Stored items from a collection ->
****************************************
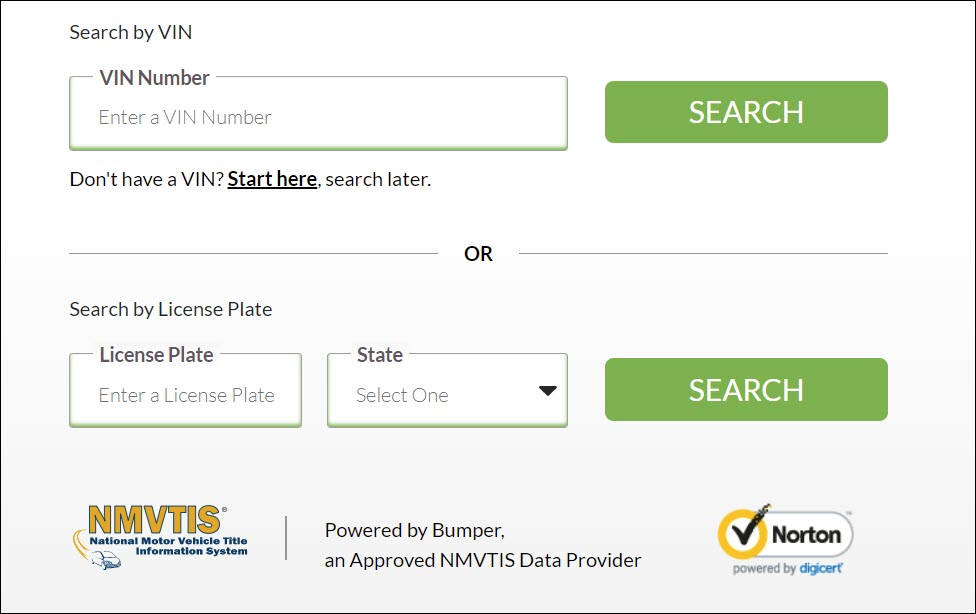Click the Search by VIN heading

point(131,32)
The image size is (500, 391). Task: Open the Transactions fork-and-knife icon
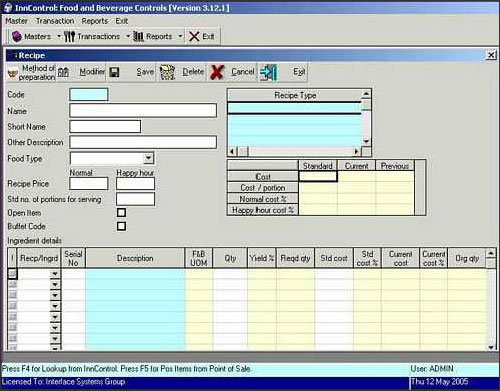(x=69, y=36)
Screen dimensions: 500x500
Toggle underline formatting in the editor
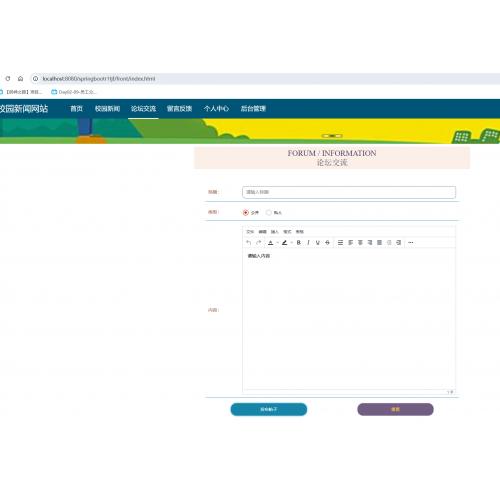[318, 243]
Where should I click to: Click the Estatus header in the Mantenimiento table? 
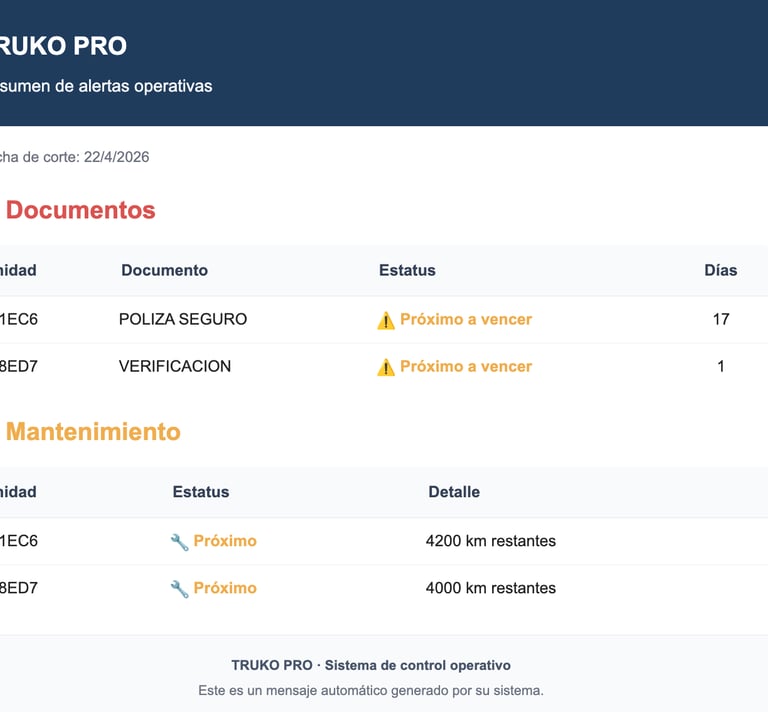pos(201,492)
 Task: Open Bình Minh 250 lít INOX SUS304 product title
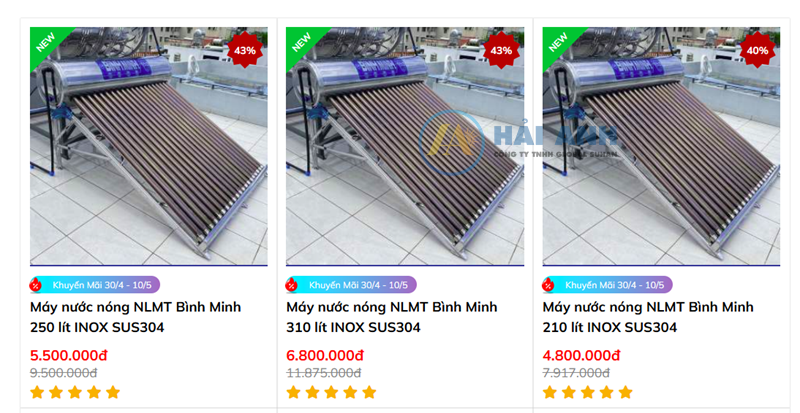point(135,317)
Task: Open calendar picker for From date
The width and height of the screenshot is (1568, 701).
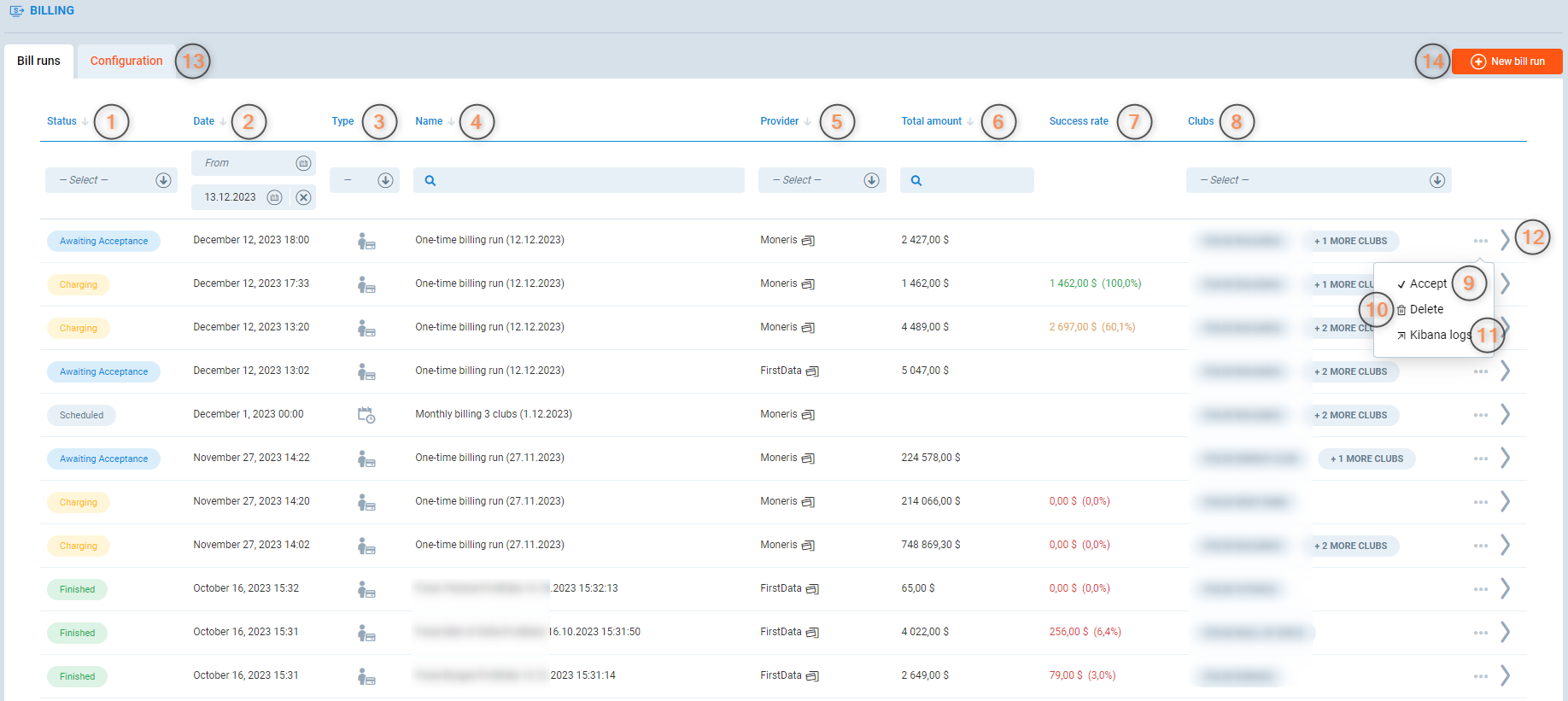Action: 303,163
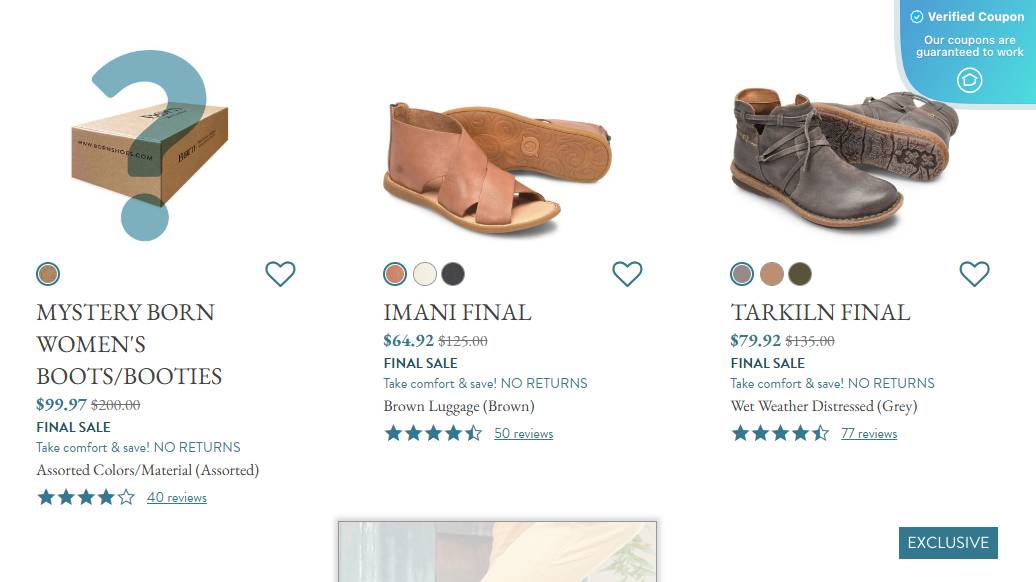Pick the olive green Tarkiln swatch
This screenshot has width=1036, height=582.
(800, 274)
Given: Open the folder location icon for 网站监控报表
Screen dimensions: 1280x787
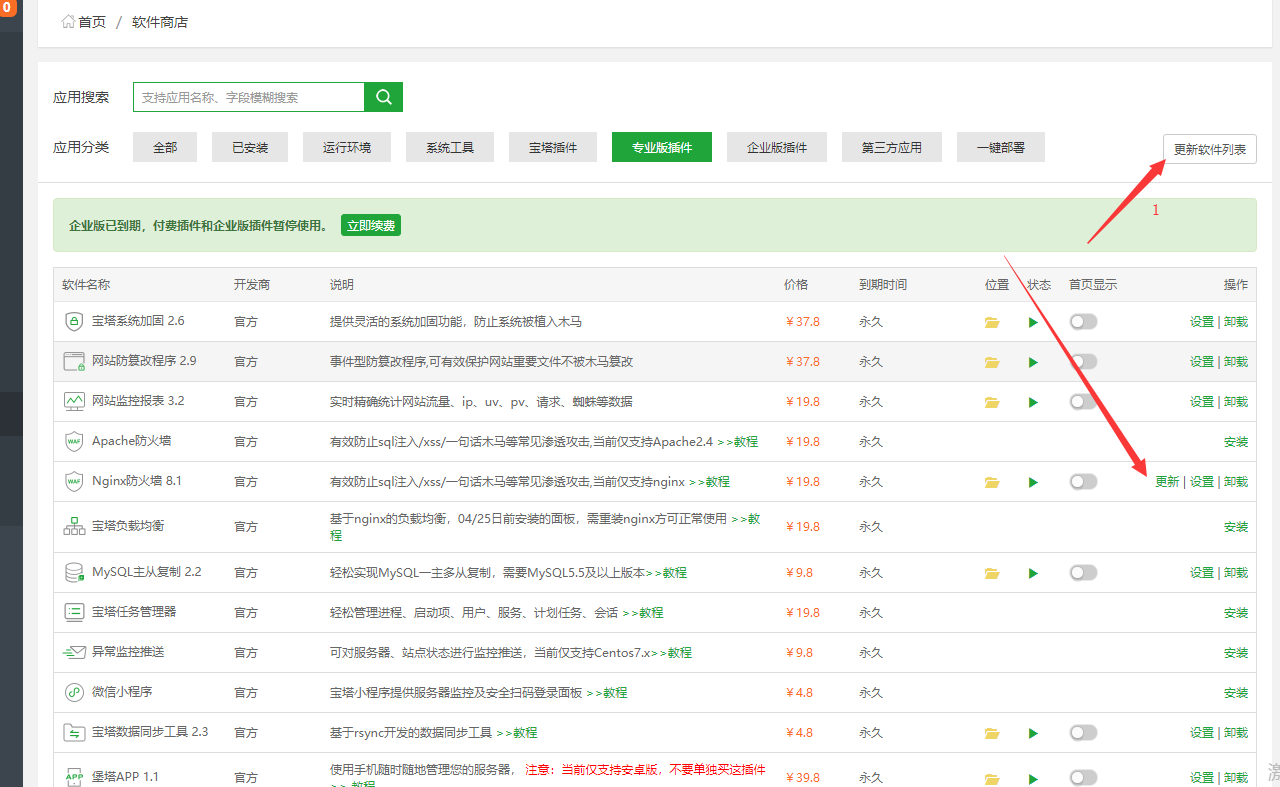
****************************************
Problem details ->
Read through the entries, then copy every line where the string "dimensions" is found.

Exercise answer ->
Screen dimensions: 500x500
Screen dimensions: 1280x787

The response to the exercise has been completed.